→ **WORK REQUEST**
I'd like every entry returned exactly as it is, with the images left out.

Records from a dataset
○ ○ ○ ○ ○

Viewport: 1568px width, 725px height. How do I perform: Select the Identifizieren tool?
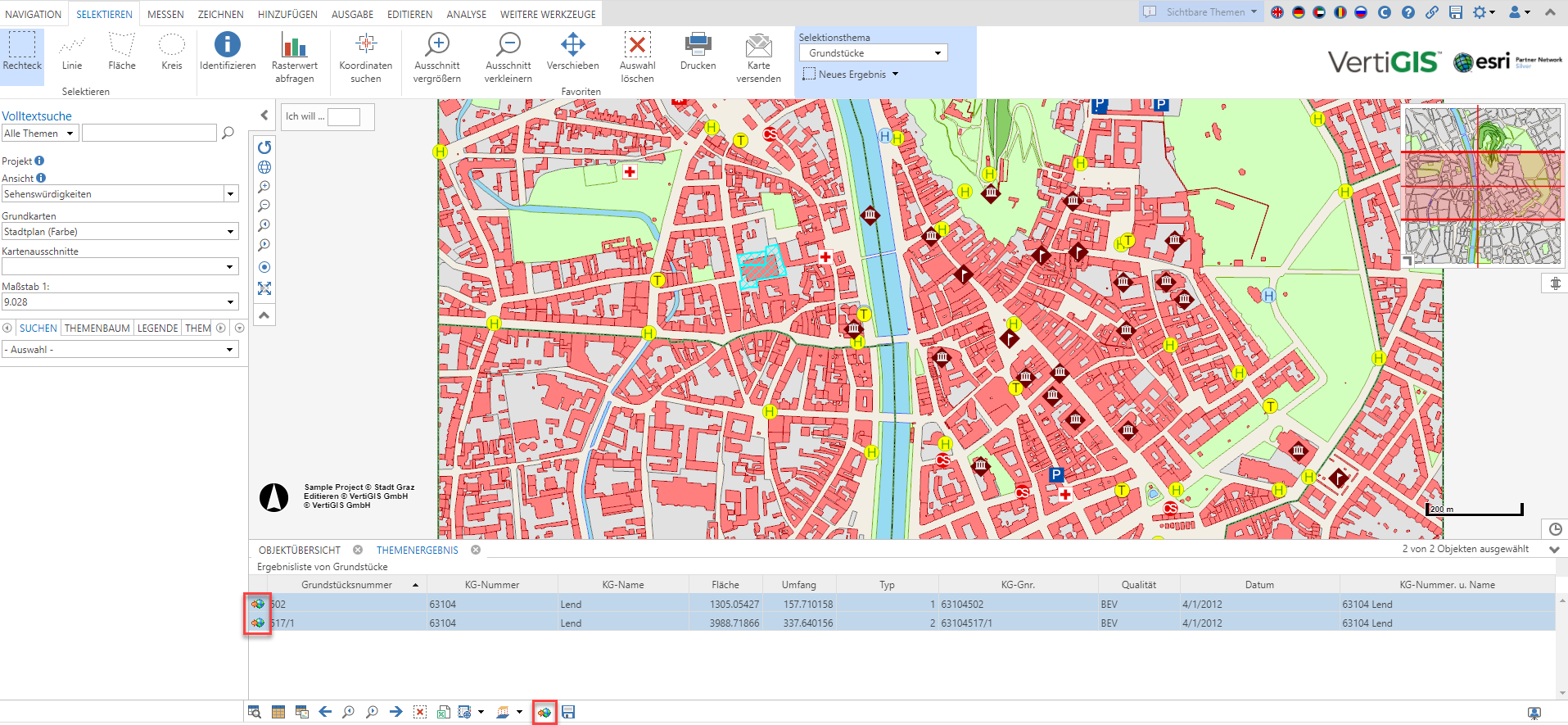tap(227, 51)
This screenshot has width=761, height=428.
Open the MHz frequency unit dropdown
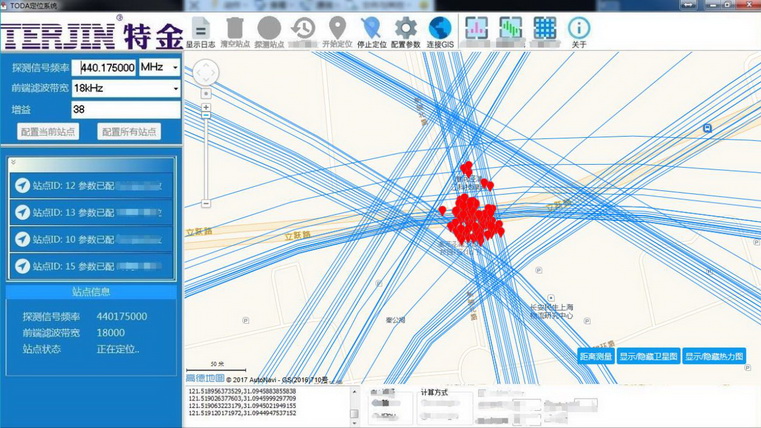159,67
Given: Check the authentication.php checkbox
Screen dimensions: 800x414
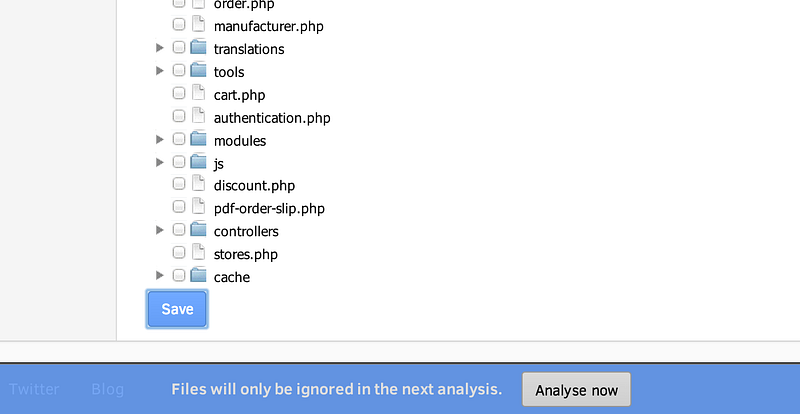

○ ○ ○ ○ ○

→ **WRITTEN SOLUTION**
Viewport: 1568px width, 725px height. How do I perform: Select the Identifizieren tool?
tap(227, 51)
This screenshot has width=761, height=428.
Open the MHz frequency unit dropdown
159,67
Given: Check the authentication.php checkbox
Screen dimensions: 800x414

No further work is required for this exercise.